Девушки из разных земель: черкешенки, грузинки, славянки. Кто-то станет наложницей, кто-то служанкой. Кто-то через год исчезнет, выданная замуж за мелкого чиновника в глухой провинции. А кто-то, может быть, войдёт в истории, которые пишут через пятьсот лет.
Сюмбюль не верил в истории. Он верил в правила.
В гареме правила были важнее жизни, важнее красоты, важнее даже денег. Потому что тот, кто не знает правил, переставал сущетствовать здесь в первый же год, не буквально, конечно: здесь не говорили об этом вслух. Исчезали иначе: теряли надежду, превращались в тень, переставали улыбаться. А переставший улыбаться в гареме, это уже и не женщина, а тряпка, забытая у стены.
Правило первое: никогда не показывай, что ты умнее старших. Правило второе: никогда не смейся слишком громко. Правило третье: если видишь что-то необычное, сделай вид, что ничего не случилось. Правило четвёртое: заведи союзника среди слуг. Правило пятое, самое трудное: не влюбляйся в султана, потому что султан не может любить в ответ.
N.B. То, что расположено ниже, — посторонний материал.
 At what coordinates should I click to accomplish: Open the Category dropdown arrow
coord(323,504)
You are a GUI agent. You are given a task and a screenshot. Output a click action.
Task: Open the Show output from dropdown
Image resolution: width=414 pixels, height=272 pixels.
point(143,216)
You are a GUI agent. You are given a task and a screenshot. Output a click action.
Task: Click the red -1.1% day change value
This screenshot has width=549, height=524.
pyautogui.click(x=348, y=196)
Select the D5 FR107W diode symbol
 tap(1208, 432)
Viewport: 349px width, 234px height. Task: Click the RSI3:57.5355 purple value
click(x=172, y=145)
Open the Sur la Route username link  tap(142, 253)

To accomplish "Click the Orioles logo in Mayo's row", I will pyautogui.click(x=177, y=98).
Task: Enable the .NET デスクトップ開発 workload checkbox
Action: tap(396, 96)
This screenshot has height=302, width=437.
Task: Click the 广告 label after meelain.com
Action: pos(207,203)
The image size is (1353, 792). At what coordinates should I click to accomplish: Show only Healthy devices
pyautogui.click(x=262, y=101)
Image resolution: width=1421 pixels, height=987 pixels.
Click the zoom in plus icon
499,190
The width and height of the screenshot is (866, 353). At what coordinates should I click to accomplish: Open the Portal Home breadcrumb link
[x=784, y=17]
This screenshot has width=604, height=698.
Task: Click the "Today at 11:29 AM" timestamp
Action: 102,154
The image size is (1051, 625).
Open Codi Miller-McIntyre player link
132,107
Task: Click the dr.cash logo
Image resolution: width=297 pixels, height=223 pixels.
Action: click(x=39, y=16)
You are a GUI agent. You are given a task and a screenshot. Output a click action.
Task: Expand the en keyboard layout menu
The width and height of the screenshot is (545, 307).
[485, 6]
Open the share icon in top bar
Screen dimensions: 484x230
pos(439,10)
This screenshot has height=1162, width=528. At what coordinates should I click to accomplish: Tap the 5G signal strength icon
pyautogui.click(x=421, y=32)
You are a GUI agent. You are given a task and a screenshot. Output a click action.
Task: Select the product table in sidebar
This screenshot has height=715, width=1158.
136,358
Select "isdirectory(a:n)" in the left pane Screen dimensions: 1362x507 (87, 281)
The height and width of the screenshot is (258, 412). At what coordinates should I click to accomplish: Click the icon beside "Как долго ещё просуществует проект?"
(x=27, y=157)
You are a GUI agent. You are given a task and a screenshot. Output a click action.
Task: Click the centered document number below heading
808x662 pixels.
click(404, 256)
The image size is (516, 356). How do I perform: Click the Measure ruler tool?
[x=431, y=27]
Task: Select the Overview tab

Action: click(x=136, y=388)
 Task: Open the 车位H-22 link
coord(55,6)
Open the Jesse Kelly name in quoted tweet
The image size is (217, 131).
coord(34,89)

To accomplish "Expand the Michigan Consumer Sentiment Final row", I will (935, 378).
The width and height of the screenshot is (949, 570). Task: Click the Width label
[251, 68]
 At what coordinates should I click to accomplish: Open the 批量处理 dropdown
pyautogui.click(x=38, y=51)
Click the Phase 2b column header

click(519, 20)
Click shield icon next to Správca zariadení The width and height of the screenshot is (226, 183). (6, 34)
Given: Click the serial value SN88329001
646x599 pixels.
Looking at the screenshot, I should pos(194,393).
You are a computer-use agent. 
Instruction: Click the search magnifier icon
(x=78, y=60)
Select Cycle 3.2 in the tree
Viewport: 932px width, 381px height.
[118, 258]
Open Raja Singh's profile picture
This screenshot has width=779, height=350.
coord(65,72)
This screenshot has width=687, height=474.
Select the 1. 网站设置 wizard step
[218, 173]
Сюмбюль знал эти правила наизусть. Он сам учил им десятки девушек. Некоторые слушали и выживали. Другие думали, что они умнее, и незаметно исчезали из коридоров. Их не трогали. Просто отправляли в дальние провинции, выдавали за тех, кто никогда не увидит Стамбула, а иногда оставляли здесь, но в статусе прислуги, без права поднять глаза на господина.
***
Обоз прибыл к полудню.
Три повозки, крытые рогожей, въехали во внутренний двор. Из-под рогожи, щурясь от света, выходили женщины в потрёпанных одеждах, с узелками и перепуганными лицами. Одна тихо плакала, прикрывая рот ладонью. Другая смотрела прямо перед собой, не видя ничего, и Сюмбюль узнавал этот взгляд: так смотрят те, кто уже мысленно сдался.
Но была ещё одна.
Совсем юная, с рыжими волосами, выбившимися из-под платка, она улыбалась. Не широко, не вызывающе. Тихо, как улыбаются ребёнку, который не понимает ещё, что вокруг чужой город. Сюмбюль заметил её сразу. Не потому что она была самой красивой, красивых здесь хватало. А потому что она разглядывала стены дворца с любопытством, будто приехала не в рабство, а в гости к дальнему родственнику.
– Как зовут? – спросил он у сопровождающего евнуха.
– Та, что улыбается? Александра. Из Рутении. Говорят, дочь священника.
– Дочь священника, – тихо повторил Сюмбюль. – Это плохо. Они самые упрямые.
– Или самые интересные, – пожал плечами сопровождающий.
Сюмбюль не ответил. Он сделал пометку в своей памяти: за этой придётся следить.
***
Первые недели в гареме были тяжелее всего.
Новых девушек мыли, одевали в чистые одежды, кормили горячей похлёбкой и начинали учить. Турецкий в первую очередь, потому что без языка здесь нельзя было даже попросить воды. Потом этикет: как входить в комнату, как кланяться, как подавать чашу, как отвечать, не глядя в глаза.
Хюррем, так она теперь называлась, училась быстрее всех. К концу первой недели она знала десяток фраз. К концу второй уже поддерживала простой разговор. К концу третьей читала по слогам и умудрялась шутить, немножко путая окончания, и никто, ни старшие кальфы, ни другие девушки, не мог удержаться от ответной улыбки.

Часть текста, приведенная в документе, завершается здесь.